** Start DOCUMENT TEXT **
John Hutcheson (1853–1940) was a Member of Parliament in New Zealand, for the  Liberal Party.

Biography

Early life
A native of Dumbarton, Scotland, where he was born in 1855, he was educated at the Dumbarton Academy, where he gained a South Kensington science and art scholarship, which qualified him for a cadetship in naval architecture at Messrs. Denny Bros.' shipbuilding yards. After about a year, Mr. Hutcheson desired a change, and embarked as an apprentice on one of Messrs. J. and A. Allan's ships. He had the usual experience of "a life on the ocean wave," visiting the East and West Indies and America, remaining a considerable time in the United States. While in Portland, Oregon, he took part in the Presidential Election contests of Hayes and Tilden. Mr. Hutcheson went to Cuba during one of the periodical uprisings, and had to submit to a blockade of some five months at Santiago.
** End DOCUMENT TEXT **
** Start DATA SECTION **
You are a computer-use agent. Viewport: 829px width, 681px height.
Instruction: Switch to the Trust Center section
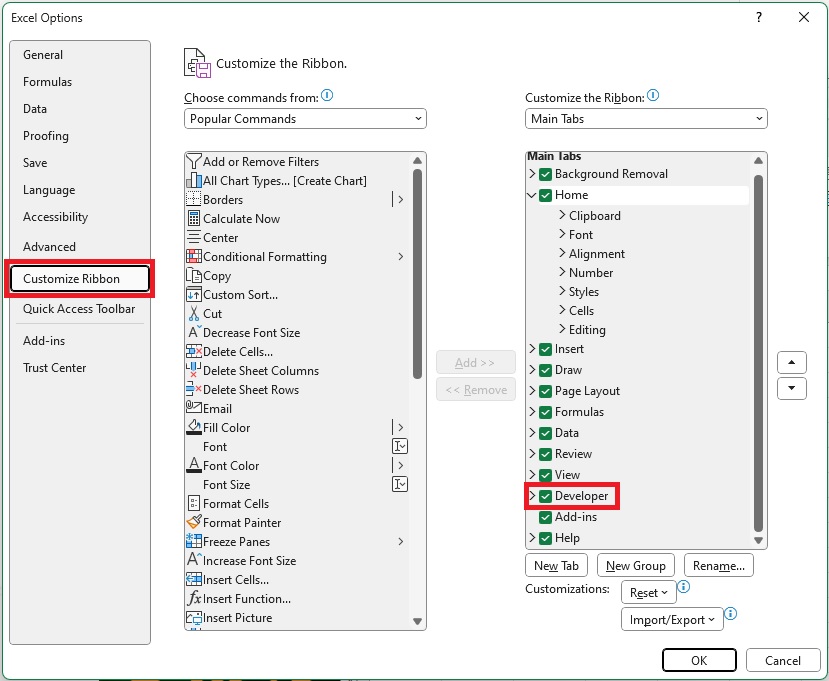54,368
** End DATA SECTION **
■ THINGS TO DO:
[1] Please answer these from the biography of John Hutcheson, one answer per line:
(a) Which party did he represent as a Member of Parliament in New Zealand?
(b) In which city did he take part in the Presidential Election contests of Hayes and Tilden?
(c) How long did the blockade he had to submit to at Santiago last?
[2] Summarize the biography of John Hutcheson in two sentences.

■ LIST OF SOLUTIONS:
[1]
(a) The Liberal Party.
(b) Portland, Oregon.
(c) Some five months.

[2] John Hutcheson, a native of Dumbarton, Scotland, was a Liberal Party Member of Parliament in New Zealand who, after gaining a scholarship at the Dumbarton Academy, became a cadet in naval architecture at Messrs. Denny Bros.' shipbuilding yards. After about a year he became an apprentice on one of Messrs. J. and A. Allan's ships, visiting the East and West Indies and America, and he endured a blockade of some five months at Santiago during an uprising in Cuba.